With "using" as the search word, show every line of the material that has it.

DATASET CONTENT -
•••••
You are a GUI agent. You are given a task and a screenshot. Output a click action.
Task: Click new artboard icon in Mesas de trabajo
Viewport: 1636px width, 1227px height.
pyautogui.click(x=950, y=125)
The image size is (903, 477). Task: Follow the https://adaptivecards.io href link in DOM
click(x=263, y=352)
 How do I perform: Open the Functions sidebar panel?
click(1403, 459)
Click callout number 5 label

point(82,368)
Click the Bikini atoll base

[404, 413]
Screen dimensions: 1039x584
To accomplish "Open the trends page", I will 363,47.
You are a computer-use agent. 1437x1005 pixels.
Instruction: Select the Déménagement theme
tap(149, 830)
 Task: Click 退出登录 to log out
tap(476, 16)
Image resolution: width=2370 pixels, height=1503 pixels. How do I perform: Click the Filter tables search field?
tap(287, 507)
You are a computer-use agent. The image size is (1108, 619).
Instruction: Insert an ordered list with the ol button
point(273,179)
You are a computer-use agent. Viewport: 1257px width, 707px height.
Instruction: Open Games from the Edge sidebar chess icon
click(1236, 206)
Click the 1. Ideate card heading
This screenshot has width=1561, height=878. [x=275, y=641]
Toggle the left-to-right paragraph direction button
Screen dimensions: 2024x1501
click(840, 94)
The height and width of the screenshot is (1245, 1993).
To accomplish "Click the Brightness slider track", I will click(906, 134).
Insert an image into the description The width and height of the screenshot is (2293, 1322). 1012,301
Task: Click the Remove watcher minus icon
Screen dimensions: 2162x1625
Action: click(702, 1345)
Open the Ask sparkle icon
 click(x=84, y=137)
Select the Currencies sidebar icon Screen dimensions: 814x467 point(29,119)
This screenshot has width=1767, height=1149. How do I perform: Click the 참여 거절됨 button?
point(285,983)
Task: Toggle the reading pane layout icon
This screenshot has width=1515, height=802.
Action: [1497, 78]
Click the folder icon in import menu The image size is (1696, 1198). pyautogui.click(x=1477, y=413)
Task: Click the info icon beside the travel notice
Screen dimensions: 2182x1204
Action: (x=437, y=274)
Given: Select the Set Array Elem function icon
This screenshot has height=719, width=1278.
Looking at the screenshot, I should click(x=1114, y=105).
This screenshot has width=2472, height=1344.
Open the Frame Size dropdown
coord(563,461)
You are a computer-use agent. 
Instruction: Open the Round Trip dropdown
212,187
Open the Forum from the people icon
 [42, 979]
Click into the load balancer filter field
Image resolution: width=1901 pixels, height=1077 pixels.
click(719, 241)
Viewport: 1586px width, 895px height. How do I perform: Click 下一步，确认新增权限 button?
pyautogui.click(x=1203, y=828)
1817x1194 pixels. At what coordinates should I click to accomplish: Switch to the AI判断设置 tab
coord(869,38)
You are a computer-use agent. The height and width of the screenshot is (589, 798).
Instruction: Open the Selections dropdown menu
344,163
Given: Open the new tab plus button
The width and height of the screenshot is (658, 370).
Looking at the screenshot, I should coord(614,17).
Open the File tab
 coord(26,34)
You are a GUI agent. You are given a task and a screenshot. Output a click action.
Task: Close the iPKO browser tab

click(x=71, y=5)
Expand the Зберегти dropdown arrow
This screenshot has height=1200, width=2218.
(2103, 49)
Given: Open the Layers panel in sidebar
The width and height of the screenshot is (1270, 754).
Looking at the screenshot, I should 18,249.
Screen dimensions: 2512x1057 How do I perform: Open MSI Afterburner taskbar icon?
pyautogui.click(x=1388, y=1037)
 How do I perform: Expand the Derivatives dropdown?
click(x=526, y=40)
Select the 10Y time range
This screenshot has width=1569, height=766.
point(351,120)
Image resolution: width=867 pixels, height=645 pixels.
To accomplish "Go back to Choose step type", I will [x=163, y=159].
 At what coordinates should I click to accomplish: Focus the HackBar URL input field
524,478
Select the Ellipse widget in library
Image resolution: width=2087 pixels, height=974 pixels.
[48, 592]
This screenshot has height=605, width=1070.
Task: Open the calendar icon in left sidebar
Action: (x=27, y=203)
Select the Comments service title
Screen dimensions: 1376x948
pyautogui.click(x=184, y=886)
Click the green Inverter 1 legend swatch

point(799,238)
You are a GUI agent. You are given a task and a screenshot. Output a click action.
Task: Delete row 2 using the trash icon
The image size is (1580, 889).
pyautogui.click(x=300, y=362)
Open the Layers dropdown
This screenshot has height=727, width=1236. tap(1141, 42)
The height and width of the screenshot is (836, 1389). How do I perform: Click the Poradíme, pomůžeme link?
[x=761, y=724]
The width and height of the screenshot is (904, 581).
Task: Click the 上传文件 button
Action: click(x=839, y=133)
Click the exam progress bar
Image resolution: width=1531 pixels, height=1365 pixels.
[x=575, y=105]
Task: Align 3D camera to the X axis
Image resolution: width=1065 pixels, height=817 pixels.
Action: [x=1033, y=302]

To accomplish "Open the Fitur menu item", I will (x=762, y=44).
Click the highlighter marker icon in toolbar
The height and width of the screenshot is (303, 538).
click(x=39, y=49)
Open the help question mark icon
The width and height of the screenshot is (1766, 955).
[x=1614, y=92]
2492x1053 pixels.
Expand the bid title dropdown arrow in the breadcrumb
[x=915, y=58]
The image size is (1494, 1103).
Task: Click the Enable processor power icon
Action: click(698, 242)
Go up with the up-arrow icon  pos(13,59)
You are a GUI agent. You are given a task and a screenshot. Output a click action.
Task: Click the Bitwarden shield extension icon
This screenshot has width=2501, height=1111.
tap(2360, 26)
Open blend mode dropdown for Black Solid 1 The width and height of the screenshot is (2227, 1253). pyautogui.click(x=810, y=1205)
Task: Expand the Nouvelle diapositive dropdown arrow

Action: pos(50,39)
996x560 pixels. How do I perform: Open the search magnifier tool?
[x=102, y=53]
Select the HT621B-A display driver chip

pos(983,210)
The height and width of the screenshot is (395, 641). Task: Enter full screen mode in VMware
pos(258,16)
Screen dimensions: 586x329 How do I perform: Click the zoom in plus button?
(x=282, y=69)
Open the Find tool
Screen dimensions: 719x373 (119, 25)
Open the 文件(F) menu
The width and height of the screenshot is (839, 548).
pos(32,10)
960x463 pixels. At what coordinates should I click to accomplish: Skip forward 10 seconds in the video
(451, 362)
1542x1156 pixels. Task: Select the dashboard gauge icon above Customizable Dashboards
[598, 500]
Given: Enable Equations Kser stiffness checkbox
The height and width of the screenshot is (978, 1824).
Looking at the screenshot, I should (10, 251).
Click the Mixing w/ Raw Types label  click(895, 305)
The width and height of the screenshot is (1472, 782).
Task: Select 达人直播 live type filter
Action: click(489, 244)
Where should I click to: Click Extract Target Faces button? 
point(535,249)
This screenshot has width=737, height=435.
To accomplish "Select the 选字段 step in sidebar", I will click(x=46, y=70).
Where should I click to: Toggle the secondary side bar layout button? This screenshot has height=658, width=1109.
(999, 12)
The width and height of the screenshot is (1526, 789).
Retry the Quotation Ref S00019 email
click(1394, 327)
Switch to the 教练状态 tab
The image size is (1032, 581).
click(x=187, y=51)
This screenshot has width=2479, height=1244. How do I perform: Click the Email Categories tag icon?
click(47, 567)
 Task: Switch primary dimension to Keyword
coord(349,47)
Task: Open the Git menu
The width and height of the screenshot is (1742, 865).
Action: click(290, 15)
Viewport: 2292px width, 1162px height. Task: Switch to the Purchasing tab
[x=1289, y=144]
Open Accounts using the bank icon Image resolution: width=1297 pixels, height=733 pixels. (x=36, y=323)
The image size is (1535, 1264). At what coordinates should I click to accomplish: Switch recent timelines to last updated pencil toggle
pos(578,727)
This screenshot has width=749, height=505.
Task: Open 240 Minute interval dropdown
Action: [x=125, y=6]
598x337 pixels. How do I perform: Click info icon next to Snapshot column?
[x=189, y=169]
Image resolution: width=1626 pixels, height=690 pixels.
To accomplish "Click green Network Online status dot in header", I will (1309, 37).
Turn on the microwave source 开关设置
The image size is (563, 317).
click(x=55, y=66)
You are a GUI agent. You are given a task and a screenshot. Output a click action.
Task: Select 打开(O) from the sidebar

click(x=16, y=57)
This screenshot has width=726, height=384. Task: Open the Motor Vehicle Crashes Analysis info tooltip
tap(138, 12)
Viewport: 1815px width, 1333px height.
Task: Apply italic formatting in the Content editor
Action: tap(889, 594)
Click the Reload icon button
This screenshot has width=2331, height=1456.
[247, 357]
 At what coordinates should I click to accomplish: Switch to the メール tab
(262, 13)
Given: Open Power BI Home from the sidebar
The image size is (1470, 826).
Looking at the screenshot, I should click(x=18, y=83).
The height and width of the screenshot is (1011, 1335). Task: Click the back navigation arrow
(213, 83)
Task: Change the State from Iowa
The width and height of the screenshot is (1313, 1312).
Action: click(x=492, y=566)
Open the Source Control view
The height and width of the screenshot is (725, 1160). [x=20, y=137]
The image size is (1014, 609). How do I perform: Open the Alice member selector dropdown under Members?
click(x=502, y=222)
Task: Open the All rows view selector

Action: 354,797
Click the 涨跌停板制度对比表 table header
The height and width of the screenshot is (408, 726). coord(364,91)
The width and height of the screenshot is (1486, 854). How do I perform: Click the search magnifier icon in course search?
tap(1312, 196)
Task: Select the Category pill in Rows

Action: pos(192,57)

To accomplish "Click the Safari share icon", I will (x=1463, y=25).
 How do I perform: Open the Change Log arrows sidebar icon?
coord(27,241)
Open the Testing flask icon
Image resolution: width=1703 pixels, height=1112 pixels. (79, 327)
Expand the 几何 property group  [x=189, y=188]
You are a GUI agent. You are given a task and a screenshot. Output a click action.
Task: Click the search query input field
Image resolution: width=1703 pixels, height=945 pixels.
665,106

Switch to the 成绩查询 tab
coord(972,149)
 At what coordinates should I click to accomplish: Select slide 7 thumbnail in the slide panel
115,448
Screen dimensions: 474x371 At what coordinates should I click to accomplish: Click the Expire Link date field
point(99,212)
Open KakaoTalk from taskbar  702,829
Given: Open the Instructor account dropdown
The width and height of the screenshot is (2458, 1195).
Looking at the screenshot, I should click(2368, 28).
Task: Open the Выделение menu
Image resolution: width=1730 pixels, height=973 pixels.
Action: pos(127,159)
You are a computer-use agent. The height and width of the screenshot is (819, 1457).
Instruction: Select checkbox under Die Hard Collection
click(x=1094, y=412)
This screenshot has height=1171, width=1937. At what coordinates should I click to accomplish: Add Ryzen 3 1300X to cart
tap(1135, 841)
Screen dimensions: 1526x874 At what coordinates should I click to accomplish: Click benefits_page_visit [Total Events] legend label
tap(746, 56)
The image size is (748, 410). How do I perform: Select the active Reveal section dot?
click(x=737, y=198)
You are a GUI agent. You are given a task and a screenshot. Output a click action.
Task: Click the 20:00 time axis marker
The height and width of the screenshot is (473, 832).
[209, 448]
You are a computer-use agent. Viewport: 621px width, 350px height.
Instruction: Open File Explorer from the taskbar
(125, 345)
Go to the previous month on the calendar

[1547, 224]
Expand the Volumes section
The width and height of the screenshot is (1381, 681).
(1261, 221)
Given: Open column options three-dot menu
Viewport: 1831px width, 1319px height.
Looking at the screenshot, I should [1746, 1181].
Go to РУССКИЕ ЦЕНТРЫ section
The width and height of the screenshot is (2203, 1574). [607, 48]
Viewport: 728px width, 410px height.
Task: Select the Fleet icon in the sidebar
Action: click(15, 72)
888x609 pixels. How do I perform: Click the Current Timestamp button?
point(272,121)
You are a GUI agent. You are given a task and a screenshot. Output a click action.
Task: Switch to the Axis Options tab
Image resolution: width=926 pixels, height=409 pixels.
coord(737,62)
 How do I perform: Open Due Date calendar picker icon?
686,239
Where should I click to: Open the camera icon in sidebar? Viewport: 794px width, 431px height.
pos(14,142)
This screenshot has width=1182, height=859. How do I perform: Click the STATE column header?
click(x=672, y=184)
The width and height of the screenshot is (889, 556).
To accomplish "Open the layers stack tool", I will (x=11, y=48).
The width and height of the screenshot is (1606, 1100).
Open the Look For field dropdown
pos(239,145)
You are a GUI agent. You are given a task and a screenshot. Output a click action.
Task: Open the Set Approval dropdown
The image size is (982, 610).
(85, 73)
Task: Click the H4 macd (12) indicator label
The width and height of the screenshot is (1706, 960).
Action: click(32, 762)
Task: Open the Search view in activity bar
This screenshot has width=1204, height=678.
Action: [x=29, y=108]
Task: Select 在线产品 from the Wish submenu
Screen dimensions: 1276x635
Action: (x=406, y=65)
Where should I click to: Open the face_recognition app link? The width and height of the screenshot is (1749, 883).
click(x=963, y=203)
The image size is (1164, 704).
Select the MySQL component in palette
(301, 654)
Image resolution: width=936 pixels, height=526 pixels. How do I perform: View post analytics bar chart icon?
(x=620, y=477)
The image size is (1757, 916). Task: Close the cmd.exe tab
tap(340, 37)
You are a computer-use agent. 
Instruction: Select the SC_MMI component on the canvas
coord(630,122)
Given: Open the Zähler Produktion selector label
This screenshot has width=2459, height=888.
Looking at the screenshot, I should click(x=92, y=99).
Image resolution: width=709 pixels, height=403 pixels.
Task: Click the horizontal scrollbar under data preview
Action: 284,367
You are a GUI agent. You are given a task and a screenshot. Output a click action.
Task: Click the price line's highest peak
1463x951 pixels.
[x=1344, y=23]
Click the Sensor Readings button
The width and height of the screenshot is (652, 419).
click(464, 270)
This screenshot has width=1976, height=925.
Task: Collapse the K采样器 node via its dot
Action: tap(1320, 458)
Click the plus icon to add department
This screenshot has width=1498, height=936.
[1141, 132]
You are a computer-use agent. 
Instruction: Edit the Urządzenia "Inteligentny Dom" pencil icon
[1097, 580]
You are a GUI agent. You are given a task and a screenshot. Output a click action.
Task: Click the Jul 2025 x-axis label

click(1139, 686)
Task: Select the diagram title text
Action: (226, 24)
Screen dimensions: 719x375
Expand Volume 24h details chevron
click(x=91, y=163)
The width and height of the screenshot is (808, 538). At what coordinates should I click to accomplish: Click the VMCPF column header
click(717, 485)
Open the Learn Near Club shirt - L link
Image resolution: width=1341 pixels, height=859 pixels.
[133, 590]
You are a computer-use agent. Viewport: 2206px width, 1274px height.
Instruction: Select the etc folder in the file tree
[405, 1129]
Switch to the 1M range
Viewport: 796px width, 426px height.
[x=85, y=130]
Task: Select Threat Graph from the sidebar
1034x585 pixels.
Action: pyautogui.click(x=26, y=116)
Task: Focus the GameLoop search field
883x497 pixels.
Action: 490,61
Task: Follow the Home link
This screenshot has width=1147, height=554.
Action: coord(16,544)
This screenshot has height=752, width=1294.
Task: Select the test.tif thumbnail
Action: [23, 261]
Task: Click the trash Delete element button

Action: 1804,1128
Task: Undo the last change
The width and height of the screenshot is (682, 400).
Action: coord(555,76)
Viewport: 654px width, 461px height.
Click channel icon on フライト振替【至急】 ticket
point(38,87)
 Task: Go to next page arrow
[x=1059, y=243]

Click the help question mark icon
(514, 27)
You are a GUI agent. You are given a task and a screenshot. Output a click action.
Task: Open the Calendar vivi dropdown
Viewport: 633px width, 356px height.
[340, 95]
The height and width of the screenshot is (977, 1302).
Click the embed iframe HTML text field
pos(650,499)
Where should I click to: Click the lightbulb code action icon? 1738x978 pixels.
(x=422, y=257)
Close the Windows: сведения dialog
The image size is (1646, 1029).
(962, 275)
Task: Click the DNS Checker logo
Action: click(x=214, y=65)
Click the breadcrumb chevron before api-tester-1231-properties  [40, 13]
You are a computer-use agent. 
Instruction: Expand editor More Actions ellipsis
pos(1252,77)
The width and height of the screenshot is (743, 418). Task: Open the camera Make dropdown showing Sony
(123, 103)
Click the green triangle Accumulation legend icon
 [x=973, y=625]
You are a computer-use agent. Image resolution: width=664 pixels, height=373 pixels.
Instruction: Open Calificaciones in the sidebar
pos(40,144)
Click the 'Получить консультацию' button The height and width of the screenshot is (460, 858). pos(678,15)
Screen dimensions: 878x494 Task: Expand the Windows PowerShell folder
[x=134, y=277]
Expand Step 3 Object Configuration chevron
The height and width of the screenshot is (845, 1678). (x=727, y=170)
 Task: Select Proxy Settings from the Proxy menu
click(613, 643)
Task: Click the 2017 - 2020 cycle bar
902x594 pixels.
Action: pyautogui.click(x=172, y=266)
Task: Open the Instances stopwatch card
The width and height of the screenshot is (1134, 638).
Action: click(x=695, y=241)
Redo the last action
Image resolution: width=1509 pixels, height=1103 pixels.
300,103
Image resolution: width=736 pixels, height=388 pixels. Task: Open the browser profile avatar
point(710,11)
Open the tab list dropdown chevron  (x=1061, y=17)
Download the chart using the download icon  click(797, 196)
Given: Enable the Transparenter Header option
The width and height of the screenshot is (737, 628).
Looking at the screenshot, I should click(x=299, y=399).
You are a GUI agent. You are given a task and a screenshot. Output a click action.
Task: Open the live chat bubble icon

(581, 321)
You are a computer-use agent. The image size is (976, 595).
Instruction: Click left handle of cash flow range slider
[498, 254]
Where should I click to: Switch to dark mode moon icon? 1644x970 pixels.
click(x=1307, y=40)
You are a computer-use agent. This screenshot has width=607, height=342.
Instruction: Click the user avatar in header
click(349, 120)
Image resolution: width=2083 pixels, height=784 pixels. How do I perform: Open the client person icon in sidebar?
•••••
ANSWER TO THIS EXERCISE -
Task: Delete row 2 using the trash icon
Open Accounts using the bank icon Image resolution: width=1297 pixels, height=733 pixels. (x=36, y=323)
Download the chart using the download icon  click(797, 196)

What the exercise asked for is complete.